=== Instructions for the task ===
Rewrite everything from the line containing "Where should I click to: Open the Calibri" down to the line containing "[x=17, y=87]" with "Source" changed to "Destination" and all else left the same.

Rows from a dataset
[START]
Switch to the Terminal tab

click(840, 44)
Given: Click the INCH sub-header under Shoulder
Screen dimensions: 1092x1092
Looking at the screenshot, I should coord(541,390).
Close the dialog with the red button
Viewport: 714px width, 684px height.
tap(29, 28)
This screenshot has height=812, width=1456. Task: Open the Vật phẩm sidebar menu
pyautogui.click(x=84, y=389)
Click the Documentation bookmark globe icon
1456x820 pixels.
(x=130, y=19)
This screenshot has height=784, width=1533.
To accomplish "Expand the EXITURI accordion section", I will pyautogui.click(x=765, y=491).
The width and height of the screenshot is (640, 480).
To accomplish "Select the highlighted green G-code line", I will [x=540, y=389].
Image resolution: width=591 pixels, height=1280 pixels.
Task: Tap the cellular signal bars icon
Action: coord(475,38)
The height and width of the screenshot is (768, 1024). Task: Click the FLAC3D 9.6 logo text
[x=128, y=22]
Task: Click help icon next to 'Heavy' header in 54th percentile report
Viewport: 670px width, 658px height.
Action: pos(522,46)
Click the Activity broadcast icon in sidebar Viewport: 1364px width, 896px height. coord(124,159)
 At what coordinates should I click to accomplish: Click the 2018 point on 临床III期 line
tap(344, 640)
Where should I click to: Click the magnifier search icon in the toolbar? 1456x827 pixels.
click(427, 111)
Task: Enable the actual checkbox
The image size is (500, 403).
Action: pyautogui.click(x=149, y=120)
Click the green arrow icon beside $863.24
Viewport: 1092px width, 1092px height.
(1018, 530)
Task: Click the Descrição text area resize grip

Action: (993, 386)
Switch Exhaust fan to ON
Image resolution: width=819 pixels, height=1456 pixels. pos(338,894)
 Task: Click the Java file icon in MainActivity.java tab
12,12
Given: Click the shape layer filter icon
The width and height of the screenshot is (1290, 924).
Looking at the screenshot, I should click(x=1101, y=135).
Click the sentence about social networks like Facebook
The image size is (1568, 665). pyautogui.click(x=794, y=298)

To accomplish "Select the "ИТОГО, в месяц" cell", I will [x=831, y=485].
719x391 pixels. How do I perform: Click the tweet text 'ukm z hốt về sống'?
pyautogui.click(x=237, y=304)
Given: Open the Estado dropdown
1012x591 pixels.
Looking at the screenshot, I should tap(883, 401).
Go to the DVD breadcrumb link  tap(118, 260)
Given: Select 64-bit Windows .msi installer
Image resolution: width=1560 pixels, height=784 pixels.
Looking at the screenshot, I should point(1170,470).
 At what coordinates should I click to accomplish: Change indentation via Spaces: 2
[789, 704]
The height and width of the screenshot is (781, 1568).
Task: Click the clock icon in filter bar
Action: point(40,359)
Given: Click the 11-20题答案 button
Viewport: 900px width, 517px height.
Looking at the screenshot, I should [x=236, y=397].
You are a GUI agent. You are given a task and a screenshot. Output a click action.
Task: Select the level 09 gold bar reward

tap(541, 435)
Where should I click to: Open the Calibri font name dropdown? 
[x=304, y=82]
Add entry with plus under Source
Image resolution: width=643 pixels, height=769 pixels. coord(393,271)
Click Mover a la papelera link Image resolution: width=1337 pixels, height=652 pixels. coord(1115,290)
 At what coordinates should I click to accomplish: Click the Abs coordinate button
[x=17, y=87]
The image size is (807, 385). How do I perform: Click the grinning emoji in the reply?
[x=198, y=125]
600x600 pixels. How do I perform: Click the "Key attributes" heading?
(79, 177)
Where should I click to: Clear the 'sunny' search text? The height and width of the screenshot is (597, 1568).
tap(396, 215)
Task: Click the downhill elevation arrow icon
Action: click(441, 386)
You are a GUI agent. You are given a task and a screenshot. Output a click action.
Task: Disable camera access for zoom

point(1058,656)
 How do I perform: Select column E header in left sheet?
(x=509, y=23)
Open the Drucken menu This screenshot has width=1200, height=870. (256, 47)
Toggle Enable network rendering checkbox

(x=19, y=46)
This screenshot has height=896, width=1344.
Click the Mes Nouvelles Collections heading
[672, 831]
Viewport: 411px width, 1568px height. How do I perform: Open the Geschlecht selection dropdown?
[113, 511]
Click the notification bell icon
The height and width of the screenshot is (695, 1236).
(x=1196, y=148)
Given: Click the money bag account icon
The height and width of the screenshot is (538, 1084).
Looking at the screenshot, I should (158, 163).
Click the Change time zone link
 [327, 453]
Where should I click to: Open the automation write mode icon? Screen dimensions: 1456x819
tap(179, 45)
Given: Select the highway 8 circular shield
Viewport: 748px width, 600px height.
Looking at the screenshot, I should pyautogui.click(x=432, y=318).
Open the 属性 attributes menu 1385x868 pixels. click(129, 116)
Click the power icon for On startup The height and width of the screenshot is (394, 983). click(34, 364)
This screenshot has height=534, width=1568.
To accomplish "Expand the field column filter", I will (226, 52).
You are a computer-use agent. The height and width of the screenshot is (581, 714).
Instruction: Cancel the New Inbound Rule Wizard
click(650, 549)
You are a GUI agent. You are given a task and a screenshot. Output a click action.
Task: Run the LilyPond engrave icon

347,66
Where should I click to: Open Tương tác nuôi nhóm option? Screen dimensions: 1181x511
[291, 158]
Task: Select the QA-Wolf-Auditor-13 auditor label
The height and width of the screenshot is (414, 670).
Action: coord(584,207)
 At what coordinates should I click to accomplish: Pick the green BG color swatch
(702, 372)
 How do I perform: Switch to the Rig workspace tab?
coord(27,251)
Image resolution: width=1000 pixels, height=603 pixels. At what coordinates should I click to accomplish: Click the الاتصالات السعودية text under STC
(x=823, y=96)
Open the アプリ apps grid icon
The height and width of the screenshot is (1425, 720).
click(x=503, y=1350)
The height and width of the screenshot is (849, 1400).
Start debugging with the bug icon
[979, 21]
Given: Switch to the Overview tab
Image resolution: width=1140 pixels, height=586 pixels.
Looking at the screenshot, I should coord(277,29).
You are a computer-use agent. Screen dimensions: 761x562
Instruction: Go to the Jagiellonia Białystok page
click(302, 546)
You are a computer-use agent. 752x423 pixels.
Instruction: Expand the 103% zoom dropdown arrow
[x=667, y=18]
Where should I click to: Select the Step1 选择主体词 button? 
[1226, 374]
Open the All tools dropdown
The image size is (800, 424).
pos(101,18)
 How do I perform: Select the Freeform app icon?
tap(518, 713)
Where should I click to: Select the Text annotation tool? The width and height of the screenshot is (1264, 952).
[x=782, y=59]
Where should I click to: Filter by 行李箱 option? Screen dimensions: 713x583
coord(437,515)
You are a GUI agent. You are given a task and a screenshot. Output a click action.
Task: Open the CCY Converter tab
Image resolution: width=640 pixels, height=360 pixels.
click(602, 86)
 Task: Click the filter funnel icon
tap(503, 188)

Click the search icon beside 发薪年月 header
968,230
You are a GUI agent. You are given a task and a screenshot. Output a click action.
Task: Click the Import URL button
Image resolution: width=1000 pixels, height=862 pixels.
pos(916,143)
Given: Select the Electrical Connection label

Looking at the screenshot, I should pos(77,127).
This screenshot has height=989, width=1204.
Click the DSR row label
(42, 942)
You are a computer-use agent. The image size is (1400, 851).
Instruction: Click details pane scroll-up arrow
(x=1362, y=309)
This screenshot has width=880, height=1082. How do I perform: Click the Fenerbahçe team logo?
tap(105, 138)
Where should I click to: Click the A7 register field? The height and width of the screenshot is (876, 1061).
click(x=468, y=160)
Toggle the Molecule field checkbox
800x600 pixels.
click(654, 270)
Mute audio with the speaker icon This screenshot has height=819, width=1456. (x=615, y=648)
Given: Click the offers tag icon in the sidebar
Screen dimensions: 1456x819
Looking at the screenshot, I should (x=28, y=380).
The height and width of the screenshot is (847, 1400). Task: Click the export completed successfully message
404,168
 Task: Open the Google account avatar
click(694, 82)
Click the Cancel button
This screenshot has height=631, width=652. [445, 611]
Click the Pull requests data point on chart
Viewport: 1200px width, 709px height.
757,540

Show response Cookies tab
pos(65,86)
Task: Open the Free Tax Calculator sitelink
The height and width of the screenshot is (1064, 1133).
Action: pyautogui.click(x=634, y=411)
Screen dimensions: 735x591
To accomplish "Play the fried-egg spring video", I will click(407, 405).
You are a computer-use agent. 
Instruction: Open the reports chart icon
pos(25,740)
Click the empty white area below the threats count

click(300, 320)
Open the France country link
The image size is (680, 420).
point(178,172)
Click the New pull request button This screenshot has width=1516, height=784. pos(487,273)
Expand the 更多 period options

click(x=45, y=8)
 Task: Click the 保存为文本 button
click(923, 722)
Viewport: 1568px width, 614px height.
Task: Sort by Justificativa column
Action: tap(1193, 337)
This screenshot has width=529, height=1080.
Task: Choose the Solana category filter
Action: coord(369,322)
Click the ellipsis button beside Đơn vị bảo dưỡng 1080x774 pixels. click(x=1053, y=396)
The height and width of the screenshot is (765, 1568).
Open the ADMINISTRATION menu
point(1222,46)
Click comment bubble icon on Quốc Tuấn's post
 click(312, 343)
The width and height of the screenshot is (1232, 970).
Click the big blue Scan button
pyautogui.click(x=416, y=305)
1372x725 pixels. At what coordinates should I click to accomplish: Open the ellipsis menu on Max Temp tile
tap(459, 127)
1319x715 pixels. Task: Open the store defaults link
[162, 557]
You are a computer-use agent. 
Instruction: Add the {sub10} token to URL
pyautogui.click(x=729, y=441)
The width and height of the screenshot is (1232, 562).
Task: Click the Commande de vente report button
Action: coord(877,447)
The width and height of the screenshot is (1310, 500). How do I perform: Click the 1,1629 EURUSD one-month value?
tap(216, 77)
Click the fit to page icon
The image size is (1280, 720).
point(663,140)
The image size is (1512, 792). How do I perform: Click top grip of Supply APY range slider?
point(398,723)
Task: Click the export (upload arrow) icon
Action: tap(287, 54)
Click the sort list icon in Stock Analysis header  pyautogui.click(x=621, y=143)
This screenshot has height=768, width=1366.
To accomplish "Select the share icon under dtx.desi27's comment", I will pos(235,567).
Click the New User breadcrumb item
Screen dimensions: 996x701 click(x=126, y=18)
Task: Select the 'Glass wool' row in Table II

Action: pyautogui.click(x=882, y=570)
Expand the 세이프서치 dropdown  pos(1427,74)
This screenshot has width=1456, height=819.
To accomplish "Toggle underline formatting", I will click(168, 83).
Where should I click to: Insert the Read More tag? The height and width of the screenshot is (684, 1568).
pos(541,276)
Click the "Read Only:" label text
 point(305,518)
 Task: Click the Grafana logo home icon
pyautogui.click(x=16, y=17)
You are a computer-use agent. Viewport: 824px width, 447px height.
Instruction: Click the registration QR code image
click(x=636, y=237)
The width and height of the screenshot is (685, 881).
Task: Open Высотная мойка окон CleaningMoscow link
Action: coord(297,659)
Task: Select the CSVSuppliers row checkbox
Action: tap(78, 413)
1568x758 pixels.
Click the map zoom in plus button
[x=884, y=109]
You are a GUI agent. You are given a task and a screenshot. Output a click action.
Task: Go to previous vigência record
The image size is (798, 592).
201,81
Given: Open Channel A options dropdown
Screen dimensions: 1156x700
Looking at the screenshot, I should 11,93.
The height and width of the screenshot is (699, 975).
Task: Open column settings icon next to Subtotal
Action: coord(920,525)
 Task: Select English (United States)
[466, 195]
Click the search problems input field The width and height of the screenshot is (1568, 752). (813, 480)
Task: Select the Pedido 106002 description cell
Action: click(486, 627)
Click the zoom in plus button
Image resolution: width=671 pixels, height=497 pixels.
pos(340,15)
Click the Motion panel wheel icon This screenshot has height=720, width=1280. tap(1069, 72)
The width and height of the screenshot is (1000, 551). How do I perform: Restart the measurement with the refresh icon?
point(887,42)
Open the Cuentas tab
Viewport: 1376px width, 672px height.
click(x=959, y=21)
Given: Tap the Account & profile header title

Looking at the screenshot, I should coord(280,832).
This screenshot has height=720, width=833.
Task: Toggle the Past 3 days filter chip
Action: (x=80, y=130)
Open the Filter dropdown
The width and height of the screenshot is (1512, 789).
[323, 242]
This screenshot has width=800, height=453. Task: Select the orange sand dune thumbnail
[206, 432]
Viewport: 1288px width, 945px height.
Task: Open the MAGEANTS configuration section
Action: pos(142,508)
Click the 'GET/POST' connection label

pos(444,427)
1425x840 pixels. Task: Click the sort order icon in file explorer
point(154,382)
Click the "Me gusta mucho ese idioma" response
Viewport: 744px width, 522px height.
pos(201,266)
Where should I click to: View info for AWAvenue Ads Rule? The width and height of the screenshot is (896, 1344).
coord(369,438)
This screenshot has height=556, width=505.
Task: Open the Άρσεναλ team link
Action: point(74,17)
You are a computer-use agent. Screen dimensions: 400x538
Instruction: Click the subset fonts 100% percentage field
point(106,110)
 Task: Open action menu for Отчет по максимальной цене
[END]
=== Solution for this exercise ===
Where should I click to: Open the Calibri font name dropdown? 
[x=304, y=82]
Add entry with plus under Destination
Image resolution: width=643 pixels, height=769 pixels. coord(393,271)
Click Mover a la papelera link Image resolution: width=1337 pixels, height=652 pixels. coord(1115,290)
 At what coordinates should I click to accomplish: Click the Abs coordinate button
[x=17, y=87]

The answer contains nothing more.